◆ The task ◆
Take the data below and copy exactly the lines starting at the one with "Viewport: 1144px width, 742px height." and finishing at the one with "Click the Help question mark icon", both included.

::: Dataset content

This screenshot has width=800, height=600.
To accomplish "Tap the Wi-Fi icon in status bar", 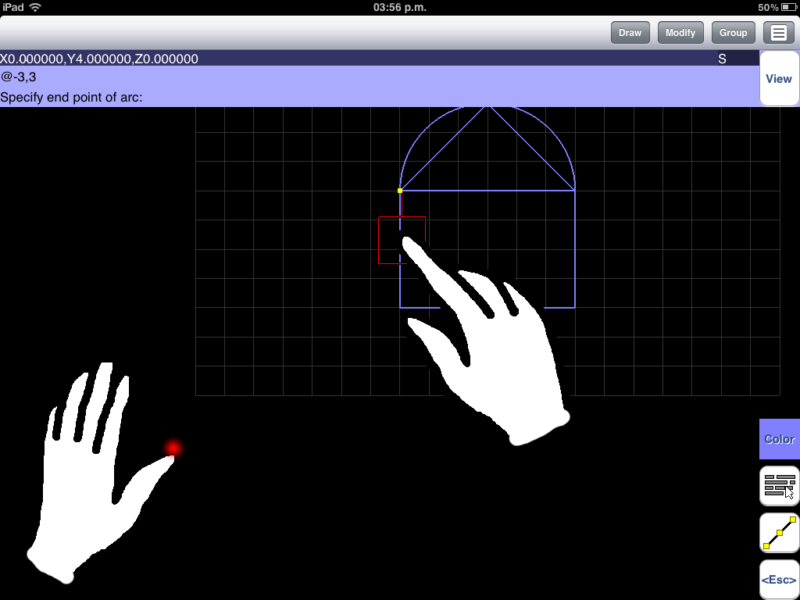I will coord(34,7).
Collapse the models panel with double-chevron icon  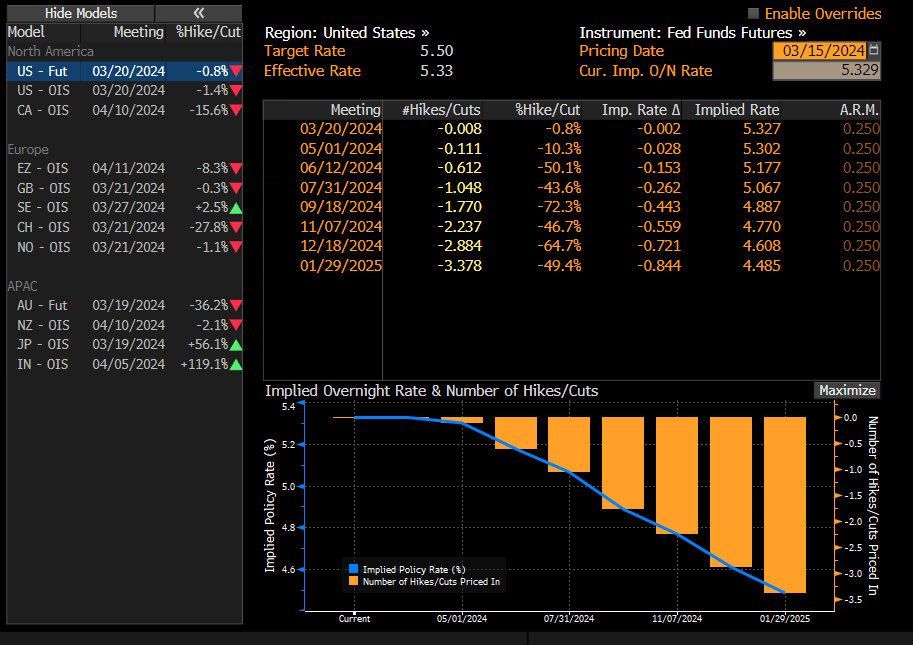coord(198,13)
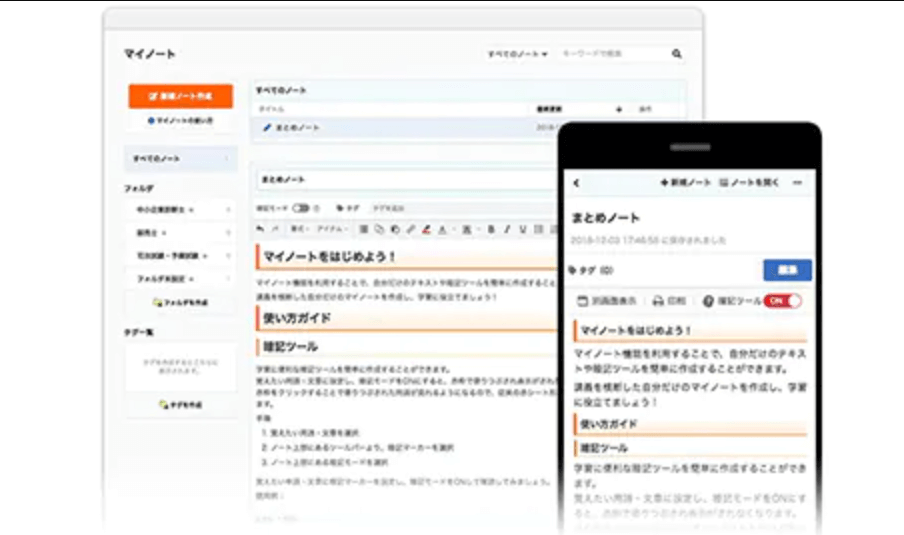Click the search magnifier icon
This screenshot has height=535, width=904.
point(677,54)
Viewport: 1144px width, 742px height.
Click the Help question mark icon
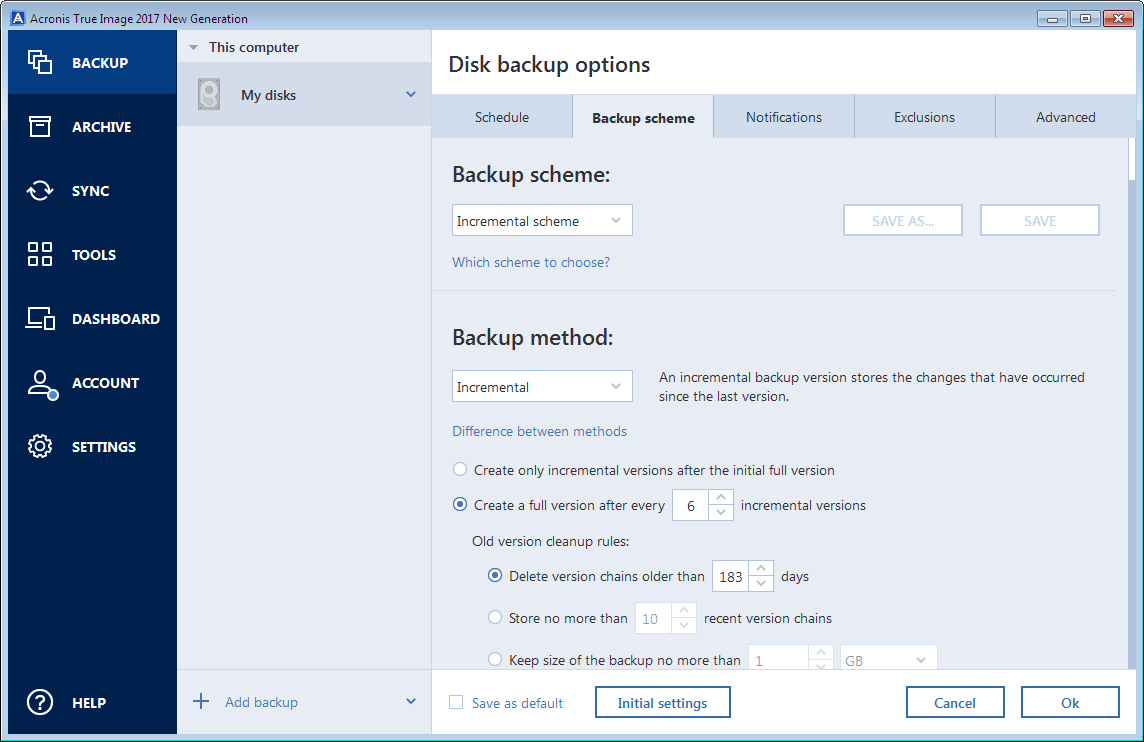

::::::
::: Dataset content

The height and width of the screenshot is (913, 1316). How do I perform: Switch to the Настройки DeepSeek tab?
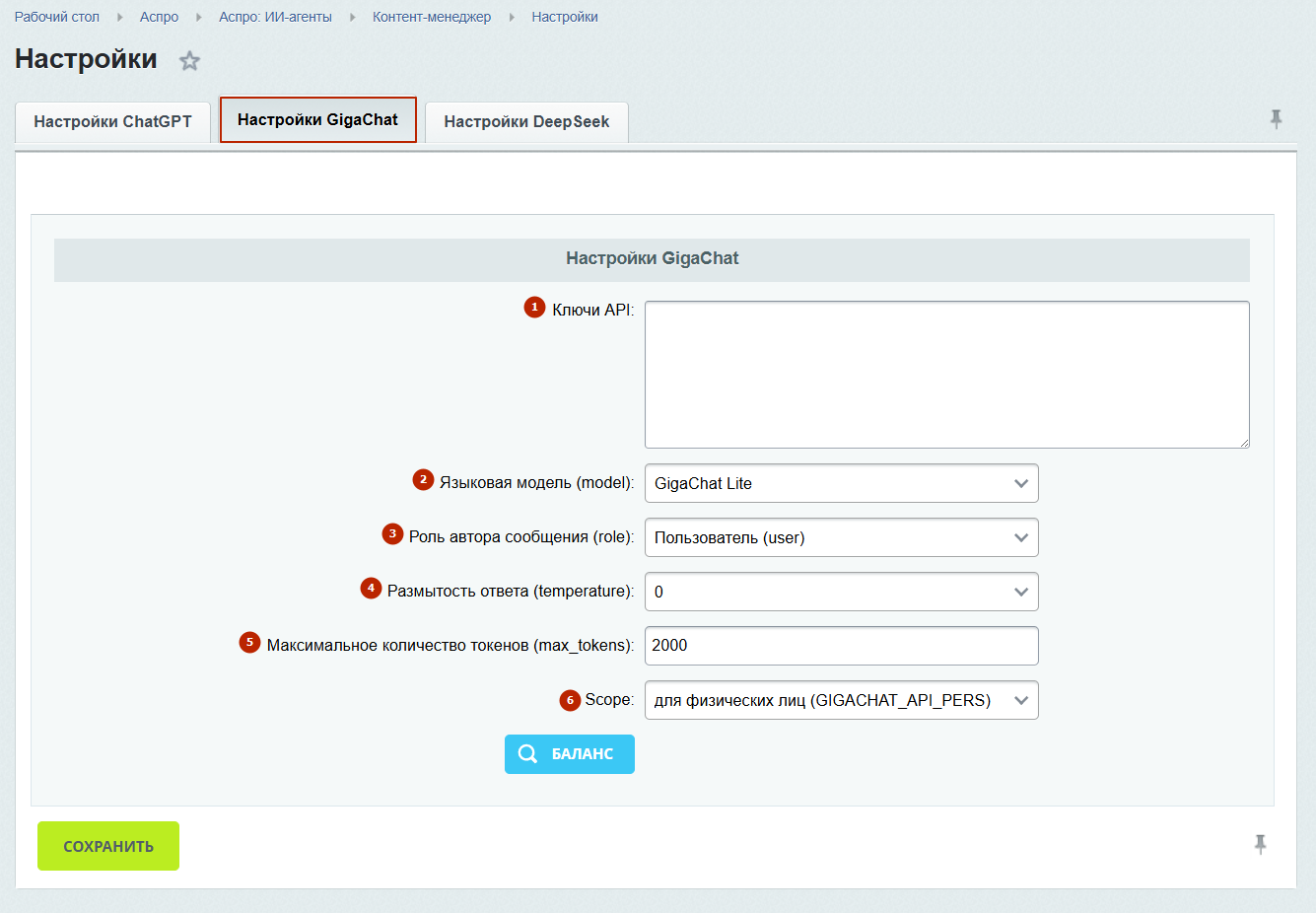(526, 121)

::::::

◆ Written response ◆
Viewport: 1144px width, 742px height.
Click the Help question mark icon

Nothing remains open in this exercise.